• WHAT TO DO: Please arrange the entries from the line containing "This screenshot has width=1408, height=840." to the line containing "video preview is", both included, as a Markdown table with the columns Row and Line. Give each line a row number and leave out blank lines.

• DATA:
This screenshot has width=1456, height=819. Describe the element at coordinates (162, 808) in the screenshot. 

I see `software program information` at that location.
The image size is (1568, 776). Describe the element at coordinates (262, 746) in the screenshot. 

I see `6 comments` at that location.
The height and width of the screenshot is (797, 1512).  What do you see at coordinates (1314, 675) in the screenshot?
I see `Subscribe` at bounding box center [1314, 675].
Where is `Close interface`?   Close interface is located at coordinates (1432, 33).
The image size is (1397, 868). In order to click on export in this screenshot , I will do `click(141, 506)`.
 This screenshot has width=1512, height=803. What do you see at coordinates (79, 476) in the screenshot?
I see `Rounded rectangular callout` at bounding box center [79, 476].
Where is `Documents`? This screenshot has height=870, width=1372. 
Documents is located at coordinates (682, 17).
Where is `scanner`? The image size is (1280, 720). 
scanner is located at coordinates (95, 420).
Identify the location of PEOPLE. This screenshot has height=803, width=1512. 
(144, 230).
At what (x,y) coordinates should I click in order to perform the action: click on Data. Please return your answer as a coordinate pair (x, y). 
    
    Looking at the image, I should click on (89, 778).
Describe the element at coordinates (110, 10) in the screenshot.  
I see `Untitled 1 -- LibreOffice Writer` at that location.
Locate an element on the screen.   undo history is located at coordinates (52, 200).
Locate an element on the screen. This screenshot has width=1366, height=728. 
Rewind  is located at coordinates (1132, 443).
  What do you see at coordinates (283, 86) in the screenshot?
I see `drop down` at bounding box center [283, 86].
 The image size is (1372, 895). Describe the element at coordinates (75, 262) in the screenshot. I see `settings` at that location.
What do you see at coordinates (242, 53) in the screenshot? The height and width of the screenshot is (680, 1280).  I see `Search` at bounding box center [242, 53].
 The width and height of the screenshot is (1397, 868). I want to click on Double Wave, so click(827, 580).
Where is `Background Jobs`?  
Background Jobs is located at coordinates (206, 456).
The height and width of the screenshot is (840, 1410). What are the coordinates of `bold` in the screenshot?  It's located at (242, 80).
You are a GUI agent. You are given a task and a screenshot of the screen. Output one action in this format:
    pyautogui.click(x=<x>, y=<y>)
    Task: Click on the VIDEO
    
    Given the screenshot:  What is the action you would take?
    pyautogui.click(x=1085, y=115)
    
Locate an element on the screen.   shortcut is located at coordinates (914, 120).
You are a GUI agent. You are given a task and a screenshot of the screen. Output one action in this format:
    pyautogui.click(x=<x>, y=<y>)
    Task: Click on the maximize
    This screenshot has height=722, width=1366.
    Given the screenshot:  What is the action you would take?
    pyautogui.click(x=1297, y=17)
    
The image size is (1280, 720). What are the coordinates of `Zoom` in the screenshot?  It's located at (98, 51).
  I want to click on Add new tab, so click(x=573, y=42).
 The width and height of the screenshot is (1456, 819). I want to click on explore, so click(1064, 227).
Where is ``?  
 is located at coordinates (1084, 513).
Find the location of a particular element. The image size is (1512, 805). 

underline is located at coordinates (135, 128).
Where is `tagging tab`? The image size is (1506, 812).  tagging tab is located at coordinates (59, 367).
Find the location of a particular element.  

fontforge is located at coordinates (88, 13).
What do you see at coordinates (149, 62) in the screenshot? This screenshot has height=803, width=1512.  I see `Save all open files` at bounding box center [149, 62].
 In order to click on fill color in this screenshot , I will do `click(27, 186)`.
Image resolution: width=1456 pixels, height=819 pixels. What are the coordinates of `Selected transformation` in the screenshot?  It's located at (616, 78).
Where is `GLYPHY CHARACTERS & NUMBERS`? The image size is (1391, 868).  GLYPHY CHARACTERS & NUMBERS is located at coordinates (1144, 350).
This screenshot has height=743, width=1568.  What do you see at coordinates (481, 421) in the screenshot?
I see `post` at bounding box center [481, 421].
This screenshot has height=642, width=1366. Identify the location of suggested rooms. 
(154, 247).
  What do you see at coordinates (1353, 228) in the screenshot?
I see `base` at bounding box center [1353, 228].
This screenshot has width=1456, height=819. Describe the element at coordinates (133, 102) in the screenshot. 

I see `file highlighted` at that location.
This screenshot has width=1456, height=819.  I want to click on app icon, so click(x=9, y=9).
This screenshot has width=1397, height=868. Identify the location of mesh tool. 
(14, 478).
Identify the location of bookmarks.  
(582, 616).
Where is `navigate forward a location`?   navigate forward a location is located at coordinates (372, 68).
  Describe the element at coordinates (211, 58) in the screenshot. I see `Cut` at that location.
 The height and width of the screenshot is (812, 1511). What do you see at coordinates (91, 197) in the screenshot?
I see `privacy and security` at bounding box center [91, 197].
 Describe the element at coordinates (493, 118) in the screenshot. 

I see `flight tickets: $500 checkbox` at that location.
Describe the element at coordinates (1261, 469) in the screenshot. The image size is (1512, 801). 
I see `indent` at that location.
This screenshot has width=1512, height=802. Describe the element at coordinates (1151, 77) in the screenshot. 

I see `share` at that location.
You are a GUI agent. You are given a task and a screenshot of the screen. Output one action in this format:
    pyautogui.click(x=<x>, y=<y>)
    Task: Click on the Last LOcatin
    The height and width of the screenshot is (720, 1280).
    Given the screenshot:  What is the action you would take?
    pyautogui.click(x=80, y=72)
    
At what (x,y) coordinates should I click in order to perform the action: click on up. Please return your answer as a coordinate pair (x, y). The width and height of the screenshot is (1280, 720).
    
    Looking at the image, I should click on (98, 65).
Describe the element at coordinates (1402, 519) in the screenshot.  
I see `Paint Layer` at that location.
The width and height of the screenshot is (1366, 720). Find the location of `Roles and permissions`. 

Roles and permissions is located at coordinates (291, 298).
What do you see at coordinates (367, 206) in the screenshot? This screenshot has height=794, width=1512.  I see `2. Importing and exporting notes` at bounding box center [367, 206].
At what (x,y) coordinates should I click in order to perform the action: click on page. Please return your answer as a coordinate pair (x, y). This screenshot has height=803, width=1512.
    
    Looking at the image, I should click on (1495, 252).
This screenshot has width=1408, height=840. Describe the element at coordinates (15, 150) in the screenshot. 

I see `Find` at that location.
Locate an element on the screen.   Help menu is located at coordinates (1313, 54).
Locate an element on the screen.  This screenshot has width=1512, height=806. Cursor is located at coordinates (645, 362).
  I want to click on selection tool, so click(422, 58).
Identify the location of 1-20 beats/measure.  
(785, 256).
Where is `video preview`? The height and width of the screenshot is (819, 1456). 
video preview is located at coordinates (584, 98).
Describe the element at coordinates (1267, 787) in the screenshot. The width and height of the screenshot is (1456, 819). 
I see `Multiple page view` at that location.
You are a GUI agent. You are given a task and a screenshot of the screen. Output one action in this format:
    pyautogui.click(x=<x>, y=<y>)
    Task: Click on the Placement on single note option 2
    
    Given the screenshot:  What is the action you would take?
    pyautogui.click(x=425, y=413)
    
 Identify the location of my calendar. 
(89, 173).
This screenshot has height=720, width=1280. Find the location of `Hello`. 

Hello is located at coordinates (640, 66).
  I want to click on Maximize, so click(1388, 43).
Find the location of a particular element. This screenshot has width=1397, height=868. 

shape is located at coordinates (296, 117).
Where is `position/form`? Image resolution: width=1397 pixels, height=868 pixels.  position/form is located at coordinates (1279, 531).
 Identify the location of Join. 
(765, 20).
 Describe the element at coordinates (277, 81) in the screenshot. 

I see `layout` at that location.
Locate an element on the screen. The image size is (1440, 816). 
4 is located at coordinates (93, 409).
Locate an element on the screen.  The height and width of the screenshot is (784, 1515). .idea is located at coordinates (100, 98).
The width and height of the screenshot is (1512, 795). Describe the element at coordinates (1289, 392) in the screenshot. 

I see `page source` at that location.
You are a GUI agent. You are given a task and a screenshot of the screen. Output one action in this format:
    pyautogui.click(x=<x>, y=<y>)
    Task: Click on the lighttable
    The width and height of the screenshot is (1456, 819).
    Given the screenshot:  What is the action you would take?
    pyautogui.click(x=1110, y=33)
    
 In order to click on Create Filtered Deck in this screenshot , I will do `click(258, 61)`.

• TASK RESULT:
| Row | Line |
|---|---|
| 1 | This screenshot has width=1408, height=840. Describe the element at coordinates (15, 150) in the screenshot.  |
| 2 | I see `Find` at that location. |
| 3 | Locate an element on the screen.   Help menu is located at coordinates (1313, 54). |
| 4 | Locate an element on the screen.  This screenshot has width=1512, height=806. Cursor is located at coordinates (645, 362). |
| 5 |   I want to click on selection tool, so click(422, 58). |
| 6 | Identify the location of 1-20 beats/measure.   |
| 7 | (785, 256). |
| 8 | Where is `video preview`? The height and width of the screenshot is (819, 1456).  |
| 9 | video preview is located at coordinates (584, 98). |